WRITTEN EXERCISE A: Set down the spaCy training thread word for word, everything from "I am trying" down to "the training time?".
WRITTEN EXERCISE B: Supply the next part of the forum thread on speeding up spaCy NER training, picking up after its final sentence.

EXCERPTED PASSAGE:
------------------------------------------------------------

1
votes

I am trying to train a custom ner model using spacy. Currently, I have more than 2k records for training and each text consists of more than 100 words, at least more than 2 entities for each record. I running it for 50 iterations. It is taking more than 2 hours to train completely.

Is there any way to train using multiprocessing? Will it improve the training time?

1
I'm not sure if this can be done or not, but I want to mention that (it's somehow related to your question): spacy.io/usage/training#tips - colidyre

1 Answers

2
votes

Short answer... probably not

It's very unlikely that you will be able to get this to work for a few reasons:

  • The network being trained is performing iterative optimization
    • Without knowing the results from the batch before, the next batch cannot be optimized
  • There is only a single network
    • Any parallel training would be creating divergent networks...
    • ...which you would then somehow have to merge

Long answer... there's plenty you can do!

There are a few different things you can try however:

  • Get GPU training working if you haven't
    • It's a pain, but can speed up training time a bit
    • It will dramatically lower CPU usage however
  • Try to use spaCy command line tools
    • The JSON format is a pain to produce but...
    • The benefit is you get a well optimised algorithm written by the experts
    • It can have dramatically faster / better results than hand crafted methods
  • If you have different entities, you can train multiple specialised networks
    • Each of these may train faster
    • These networks could be done in parallel to each other (CPU permitting)

------------------------------------------------------------

LISTED ENTRIES:
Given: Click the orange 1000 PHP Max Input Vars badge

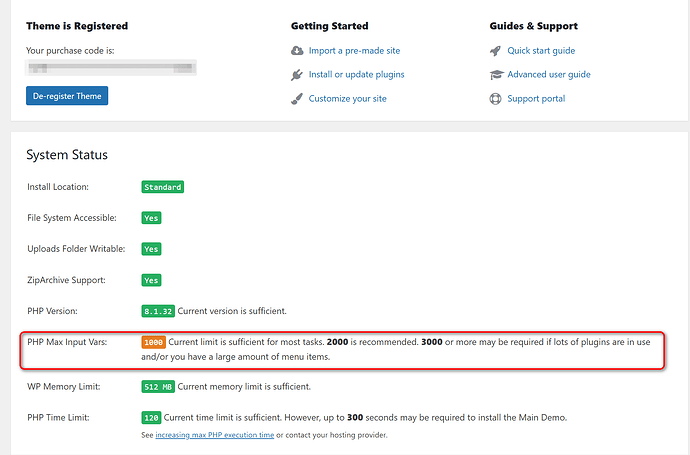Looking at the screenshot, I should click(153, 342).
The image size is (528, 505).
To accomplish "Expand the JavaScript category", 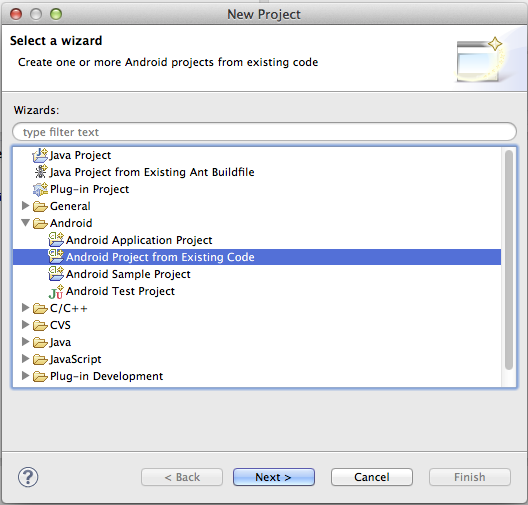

------------------------------------------------------------

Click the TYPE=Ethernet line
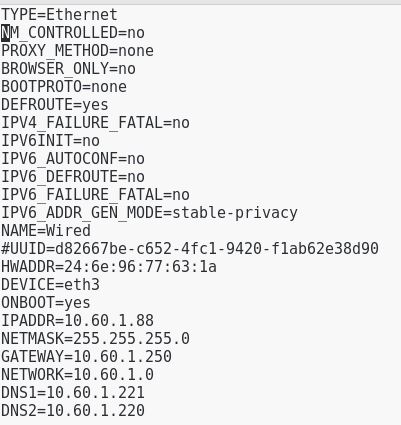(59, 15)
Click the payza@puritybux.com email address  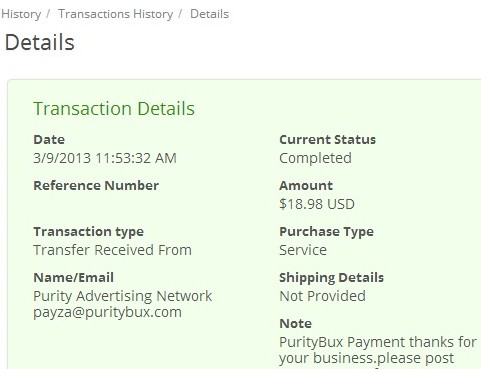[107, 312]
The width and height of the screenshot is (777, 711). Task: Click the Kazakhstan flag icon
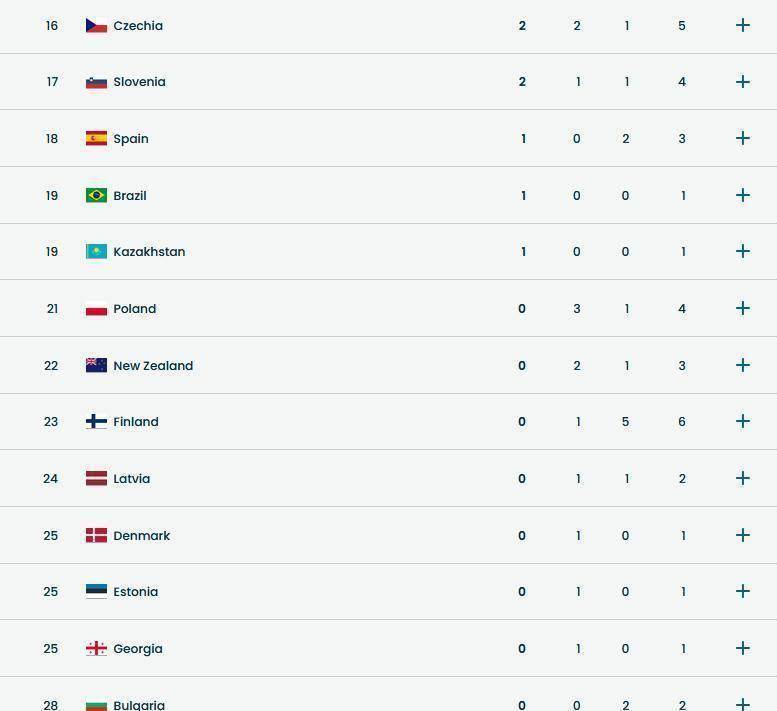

------------------------------------------------------------

ANSWER A:
I am trying to train a custom ner model using spacy. Currently, I have more than 2k records for training and each text consists of more than 100 words, at least more than 2 entities for each record. I running it for 50 iterations. It is taking more than 2 hours to train completely.

Is there any way to train using multiprocessing? Will it improve the training time?

ANSWER B:
  • Optimise your python and experiment with parameters
    • Speed and quality is very dependent on parameter tweaking (batch size, repetitions etc.)
    • Your python implementation providing the batches (make sure this is top notch)
  • Pre-process your examples
    • spaCy NER extraction requires a surprisingly small amount of context to work
    • You could try pre-processing your snippets to contain 10 or 15 surrounding words and see how your time and accuracy fairs

Final thoughts... when is your network "done"?

I have trained networks with many entities on thousands of examples longer than specified and the long and short is, sometimes it takes time.

However 90% of the increase in performance is captured in the first 10% of training.

  • Do you need to wait for 50 batches?
  • ... or are you looking for a specific level of performance?

If you monitor the quality every X batches, you can bail out when you hit a pre-defined level of quality.

You can also keep old networks you have trained on previous batches and then "top them up" with new training to get to a level of performance you couldn't by starting from scratch in the same time.

Good luck!